Tulsa Exercise Physiologist Invents Tool To Help Patients

Friday, February 28th 2020, 8:43 am
By: News On 6

A Tulsa exercise physiologist has helped put Ascension St. John in Tulsa on the map in a special way.

St. John is the only aquatic cardiac rehab program in Oklahoma with live heart monitoring because Joanna Hughes went to Academy, bought some supplies, and made her own waterproof heart monitor case.  

Bruce Bradley had a stroke two years ago leaving him very little mobility on the left side of his body.
But that's not why he's in cardiac rehab.

"I went and had a heart cath, and I had a blockage of 99% which was pretty close to a heart attack," said Bradley. 

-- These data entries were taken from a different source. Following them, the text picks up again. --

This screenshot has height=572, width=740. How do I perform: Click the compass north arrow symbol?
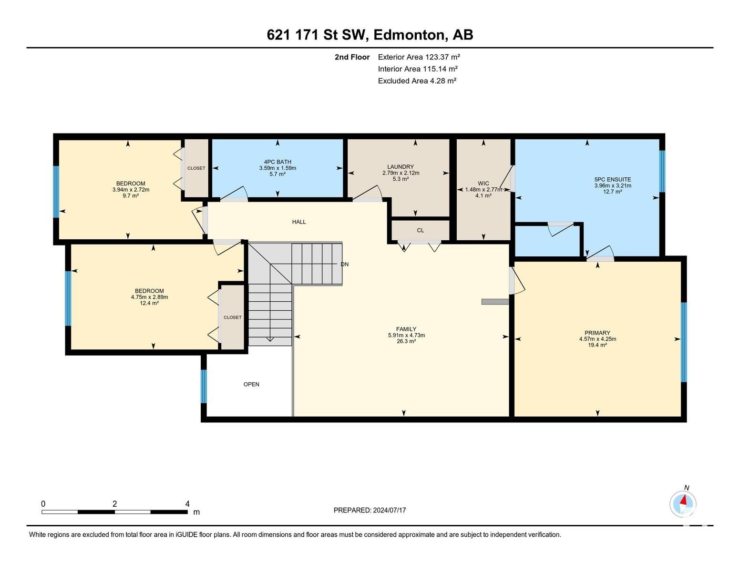[x=683, y=504]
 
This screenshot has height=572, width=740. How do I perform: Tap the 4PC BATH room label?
[x=278, y=162]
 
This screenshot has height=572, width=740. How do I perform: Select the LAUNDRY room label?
[x=401, y=167]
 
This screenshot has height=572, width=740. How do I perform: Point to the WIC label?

Doctors put two stints in his heart, and now Bruce has spent the last three months swimming laps at St. John, having his heart monitored every second. That's only because Bruce's exercise physiologist, Joanna Hughes, got a little creative.

"These aren't waterproof, so we came up with the idea. My husband is a fisherman and has boxes like this all the time. I said 'what if we went to Academy and got some of these boxes, and we just kind of fabricated it to fit the monitor.' Then we could get patients in the pool that can't do typical land therapy, or in Bruce's case like to swim" Joanna said. 

Joanna's invention allows their program to do live monitoring of patients in the water. And this is one of the only in the country that can do this. 

"Now that Bruce is in the water, the box is just going to float beside him as he swims his laps," said Hughes.

And he swims better with one arm than many can with two. 

"It's a safety net," Bruce said. "I was a decent swimmer before I had my stroke. It is nice. It is such freedom."

Bruce just finished up his 36 rehab sessions and said things are looking good.

Dr. Heather Cha, a cardiologist at St. John said cardiac rehab helps patients mentally and physically.

"To be able to get him in a body of water, I think, is something he really enjoys and probably thought he couldn't do in the future." Dr. Cha said. "It's people like Joanna, It's having staff like her, who are genuine, invested, innovative, proactive who cares for her patients; that's what makes this team and this program stand out."

Joanna said she is working on a patent for her invention. She hopes it can help other patients across the state and country.